La direttiva inoltre introduce ex novo anche una definizione per “riutilizzo”: “qualsiasi operazione attraverso la quale prodotti o componenti che non sono rifiuti sono reimpiegati per la stessa finalità per la quale erano stati concepiti”.
Nella definizione di prevenzi
one si ricomprendono, appunto, tutte le azioni che contribuiscono ad allungare la durata di vita dei beni e a ridurre le quantità di rifiuto che si determinano, e pertanto anche la nozione di “riutilizzo”, operazione alla quale viene finalmente conferito uno spazio importante, vista la rilevanza della stessa nell’ambito delle reali prassi di prevenzione.”

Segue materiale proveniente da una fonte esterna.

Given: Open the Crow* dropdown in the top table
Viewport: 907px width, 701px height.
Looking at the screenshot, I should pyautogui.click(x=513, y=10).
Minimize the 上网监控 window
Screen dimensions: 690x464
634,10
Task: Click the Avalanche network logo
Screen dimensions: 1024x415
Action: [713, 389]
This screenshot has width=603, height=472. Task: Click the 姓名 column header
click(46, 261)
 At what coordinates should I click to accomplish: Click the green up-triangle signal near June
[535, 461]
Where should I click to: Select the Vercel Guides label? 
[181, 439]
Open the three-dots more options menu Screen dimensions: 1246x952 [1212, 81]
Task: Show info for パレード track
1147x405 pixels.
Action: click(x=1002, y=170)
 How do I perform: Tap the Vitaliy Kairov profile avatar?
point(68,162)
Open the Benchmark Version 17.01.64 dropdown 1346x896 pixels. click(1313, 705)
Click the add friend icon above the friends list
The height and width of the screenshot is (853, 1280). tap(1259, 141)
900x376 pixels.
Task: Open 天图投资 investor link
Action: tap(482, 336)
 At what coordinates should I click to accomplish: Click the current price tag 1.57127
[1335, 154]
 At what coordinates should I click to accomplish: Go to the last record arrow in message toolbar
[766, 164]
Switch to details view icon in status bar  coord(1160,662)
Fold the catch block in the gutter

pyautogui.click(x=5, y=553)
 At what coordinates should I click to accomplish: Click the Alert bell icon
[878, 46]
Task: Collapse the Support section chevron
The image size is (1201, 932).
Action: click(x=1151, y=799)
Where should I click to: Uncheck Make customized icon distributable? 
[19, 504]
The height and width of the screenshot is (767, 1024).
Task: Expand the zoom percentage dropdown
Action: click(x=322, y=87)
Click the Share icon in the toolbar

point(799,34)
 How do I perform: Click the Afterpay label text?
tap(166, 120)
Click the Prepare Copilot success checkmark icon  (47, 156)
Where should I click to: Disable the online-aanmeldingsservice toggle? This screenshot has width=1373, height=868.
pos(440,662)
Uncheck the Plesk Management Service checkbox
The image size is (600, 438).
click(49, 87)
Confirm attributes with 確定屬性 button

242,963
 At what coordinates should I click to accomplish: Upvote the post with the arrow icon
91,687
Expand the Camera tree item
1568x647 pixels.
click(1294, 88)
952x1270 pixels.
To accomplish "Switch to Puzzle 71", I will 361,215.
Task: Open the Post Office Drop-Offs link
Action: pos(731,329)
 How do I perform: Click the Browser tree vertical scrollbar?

[2] Secondo la stessa fonte “Le azioni che riducono la quantità di rifiuto destinata a smaltimento attraverso un più spinto e mirato recupero di materia, non sono quindi da annoverarsi tra le azioni di prevenzione bensì da considerare come azioni rivolte a massimizzare il recupero e conseguentemente minimizzare le quantità di rifiuti da gestire e i relativi impatti”.
[4] Diremo ai cittadini ai cittadini – dice il Co.Re.Pla. – “ … pulisci e svuota piatti e bicchieri del loro contenuto. Non si tratta di lavare i piatti. Piatti e bicchieri usati, infatti, non vanno a inquinare il resto della raccolta fino a quando il residuo che rimane attaccato non è superiore al peso.”